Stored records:
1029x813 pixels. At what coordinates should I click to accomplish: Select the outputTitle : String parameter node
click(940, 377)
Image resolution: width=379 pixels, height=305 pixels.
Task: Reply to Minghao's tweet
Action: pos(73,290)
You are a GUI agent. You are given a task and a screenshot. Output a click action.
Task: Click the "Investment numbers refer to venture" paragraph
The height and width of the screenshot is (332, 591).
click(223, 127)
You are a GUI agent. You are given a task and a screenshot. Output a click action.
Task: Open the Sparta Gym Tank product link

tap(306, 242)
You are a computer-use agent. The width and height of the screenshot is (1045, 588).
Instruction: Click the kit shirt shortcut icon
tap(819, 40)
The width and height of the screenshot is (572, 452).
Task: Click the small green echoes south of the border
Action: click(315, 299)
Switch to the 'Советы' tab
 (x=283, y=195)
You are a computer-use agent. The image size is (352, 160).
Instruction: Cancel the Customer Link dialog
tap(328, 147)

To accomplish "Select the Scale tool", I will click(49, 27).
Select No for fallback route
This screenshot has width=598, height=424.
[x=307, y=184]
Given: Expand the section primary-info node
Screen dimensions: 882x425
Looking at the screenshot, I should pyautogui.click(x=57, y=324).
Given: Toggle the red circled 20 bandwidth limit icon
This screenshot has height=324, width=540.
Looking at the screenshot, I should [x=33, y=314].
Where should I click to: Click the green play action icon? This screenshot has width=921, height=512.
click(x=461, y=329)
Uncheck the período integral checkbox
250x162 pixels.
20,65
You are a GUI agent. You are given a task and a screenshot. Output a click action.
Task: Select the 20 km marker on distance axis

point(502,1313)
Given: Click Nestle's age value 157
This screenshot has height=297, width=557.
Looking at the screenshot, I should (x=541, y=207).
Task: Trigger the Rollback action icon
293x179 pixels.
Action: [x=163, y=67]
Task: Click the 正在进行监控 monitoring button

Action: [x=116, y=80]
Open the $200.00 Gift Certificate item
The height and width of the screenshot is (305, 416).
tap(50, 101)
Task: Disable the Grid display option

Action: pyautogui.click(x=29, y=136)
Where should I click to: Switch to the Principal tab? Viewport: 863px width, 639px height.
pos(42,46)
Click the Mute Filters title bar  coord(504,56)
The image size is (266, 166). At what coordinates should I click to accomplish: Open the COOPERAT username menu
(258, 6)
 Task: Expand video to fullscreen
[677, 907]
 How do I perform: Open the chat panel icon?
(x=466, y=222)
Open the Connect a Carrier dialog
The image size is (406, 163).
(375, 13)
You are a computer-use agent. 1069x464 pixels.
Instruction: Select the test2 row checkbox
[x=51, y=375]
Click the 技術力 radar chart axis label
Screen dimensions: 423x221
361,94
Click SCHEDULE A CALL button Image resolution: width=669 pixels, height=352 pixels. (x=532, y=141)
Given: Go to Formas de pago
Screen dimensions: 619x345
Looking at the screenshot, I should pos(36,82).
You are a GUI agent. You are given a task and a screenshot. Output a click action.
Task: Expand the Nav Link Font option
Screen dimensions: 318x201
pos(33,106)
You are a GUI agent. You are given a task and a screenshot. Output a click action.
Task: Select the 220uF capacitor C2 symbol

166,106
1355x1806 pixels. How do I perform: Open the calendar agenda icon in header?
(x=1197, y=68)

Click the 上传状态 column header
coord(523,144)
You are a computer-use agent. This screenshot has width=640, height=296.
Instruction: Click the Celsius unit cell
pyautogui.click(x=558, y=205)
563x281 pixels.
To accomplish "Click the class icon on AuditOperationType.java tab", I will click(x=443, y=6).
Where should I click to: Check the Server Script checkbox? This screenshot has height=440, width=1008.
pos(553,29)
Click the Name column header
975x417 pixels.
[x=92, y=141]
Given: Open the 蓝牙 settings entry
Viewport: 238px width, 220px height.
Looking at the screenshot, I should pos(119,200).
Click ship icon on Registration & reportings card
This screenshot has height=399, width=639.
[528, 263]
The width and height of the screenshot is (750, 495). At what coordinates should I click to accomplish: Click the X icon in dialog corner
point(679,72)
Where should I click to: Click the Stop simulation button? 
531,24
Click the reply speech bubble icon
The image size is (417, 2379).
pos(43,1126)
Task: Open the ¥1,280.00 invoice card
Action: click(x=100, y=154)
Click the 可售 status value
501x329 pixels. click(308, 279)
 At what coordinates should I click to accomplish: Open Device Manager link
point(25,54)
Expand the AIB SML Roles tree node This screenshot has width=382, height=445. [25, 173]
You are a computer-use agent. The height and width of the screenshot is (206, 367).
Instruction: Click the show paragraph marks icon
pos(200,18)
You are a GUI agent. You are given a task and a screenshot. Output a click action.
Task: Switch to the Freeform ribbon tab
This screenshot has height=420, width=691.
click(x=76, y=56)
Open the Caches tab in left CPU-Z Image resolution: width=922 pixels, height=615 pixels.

HOW TO COMPLETE THIS TASK »
For the word "will", state how many lines of the entries contain it, with nothing else.

SOLUTION FOR THIS TASK »
2